The test cases are: *Short* has 128 KiB worth of strings with an average length of 16,
*Mid* is the same but with an average length of 64, and *Long* is one big string of
128 KiB length. One "op" is one full pass through the test buffer.

Given this state, I propose to commit only the baseline implementation.

I am fine with the selector.

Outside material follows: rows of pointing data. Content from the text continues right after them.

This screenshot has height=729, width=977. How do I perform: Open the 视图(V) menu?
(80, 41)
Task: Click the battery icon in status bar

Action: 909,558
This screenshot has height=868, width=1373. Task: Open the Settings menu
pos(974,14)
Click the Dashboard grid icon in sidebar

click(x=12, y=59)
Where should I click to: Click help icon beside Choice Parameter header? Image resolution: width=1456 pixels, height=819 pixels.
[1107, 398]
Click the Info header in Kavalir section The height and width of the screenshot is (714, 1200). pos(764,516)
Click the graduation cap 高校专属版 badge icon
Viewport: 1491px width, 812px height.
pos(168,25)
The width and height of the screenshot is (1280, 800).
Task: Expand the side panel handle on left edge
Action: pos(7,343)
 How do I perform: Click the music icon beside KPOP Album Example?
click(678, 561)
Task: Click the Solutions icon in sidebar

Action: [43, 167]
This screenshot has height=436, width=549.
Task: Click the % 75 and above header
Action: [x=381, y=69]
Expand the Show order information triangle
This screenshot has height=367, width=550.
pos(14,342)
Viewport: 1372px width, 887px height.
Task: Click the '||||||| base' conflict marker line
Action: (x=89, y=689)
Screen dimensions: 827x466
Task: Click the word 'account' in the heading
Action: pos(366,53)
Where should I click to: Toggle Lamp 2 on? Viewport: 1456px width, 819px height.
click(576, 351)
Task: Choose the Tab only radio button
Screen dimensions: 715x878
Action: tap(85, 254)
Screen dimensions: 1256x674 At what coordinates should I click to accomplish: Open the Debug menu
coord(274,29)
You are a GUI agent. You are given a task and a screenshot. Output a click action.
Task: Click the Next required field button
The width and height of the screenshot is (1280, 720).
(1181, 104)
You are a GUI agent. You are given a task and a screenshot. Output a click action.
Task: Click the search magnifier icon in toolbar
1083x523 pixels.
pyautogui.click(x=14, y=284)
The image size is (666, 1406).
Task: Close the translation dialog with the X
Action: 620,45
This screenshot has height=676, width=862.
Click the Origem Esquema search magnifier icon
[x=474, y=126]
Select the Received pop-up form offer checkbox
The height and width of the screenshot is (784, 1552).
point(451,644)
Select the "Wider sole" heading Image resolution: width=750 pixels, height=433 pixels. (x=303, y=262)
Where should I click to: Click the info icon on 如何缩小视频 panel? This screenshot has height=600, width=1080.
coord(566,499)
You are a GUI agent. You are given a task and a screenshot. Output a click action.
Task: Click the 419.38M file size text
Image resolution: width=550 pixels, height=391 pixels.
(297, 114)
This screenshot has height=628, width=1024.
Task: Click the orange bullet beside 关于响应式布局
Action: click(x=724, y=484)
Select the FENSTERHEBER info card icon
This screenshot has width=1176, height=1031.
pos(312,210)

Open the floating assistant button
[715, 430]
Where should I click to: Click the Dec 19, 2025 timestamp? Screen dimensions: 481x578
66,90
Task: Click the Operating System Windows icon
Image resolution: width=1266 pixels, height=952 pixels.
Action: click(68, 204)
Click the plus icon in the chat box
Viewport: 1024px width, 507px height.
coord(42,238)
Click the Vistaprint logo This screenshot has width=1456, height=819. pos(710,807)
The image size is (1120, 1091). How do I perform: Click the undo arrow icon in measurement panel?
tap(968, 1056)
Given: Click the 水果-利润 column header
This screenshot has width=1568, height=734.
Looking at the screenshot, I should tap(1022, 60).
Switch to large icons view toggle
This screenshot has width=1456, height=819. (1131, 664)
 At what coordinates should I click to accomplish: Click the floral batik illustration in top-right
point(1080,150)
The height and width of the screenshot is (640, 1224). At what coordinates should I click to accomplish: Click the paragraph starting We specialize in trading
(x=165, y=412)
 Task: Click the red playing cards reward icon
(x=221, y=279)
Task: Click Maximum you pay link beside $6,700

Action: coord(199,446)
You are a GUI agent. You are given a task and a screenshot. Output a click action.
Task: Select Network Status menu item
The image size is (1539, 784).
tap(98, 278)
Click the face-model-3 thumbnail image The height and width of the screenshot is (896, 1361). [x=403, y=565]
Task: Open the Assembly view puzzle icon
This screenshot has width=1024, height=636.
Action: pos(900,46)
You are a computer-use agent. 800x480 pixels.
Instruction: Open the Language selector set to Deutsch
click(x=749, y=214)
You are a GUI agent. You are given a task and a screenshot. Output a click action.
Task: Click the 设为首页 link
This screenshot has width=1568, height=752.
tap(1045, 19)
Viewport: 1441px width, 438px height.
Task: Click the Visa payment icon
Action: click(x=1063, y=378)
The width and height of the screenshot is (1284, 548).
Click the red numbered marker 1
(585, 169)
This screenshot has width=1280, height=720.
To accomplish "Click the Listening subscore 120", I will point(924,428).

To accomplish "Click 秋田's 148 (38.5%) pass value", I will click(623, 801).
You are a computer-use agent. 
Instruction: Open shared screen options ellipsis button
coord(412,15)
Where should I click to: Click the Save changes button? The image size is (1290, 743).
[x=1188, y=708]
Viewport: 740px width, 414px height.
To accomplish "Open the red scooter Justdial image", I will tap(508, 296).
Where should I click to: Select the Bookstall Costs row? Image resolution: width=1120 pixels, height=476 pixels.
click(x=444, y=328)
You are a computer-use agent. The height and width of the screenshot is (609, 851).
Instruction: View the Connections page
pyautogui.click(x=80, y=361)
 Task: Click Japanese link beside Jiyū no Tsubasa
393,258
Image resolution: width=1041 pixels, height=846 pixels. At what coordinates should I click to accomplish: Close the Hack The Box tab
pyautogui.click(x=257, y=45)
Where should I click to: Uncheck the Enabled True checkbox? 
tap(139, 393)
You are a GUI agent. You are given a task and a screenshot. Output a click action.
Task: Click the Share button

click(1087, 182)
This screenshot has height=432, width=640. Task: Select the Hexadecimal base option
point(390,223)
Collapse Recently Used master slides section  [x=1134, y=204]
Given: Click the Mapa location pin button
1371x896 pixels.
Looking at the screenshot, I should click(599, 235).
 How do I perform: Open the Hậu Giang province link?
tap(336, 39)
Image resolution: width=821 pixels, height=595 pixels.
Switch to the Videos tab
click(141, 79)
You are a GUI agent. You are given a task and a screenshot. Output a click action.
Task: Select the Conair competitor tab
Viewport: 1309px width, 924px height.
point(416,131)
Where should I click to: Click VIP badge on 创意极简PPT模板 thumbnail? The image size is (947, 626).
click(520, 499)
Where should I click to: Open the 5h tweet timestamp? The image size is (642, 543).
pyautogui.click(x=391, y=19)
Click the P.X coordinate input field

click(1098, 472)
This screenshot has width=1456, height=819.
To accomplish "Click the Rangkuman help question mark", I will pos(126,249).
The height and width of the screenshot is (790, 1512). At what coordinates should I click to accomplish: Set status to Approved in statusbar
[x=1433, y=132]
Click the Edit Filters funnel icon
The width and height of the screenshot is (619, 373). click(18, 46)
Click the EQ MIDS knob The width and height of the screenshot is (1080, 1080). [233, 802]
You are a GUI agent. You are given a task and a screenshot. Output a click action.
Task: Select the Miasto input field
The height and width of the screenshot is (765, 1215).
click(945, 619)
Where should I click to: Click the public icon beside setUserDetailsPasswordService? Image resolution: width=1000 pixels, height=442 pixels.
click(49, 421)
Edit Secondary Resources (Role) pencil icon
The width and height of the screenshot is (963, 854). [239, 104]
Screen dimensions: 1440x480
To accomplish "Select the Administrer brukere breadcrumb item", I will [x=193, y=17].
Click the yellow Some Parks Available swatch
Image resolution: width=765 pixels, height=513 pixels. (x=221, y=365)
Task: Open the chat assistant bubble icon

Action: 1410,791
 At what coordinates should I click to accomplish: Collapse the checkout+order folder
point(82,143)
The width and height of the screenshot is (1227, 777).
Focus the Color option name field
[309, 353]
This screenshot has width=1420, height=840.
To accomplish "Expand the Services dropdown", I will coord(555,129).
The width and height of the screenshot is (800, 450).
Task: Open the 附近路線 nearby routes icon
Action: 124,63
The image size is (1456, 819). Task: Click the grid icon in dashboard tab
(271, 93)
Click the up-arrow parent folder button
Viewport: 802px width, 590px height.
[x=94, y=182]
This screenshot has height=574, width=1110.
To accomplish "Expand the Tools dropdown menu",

I did not even started to look at the str* function(s)

lib/libc/amd64/string/amd64_archlevel.c
221 ↗(On Diff #125180)

Still the line is not needed

This revision is now accepted and ready to land.Jul 26 2023, 10:52 AM
fuz retitled this revision from lib/libc/amd64: add archlevel-based simd dispatch framework (DRAFT) to lib/libc/amd64: add archlevel-based simd dispatch framework.Jul 26 2023, 10:59 AM
fuz edited the summary of this revision. (Show Details)
fuz edited the test plan for this revision. (Show Details)

I'm ok with the sse2 strlen, as the rest is currently pessimal it should not be going in yet.

Since kib reviewed the machinery, I think you should make one commit which adds it with him in 'reviewed by'. Then another one which plops in sse2 strlen (aka baseline) with 'reviewed by' me.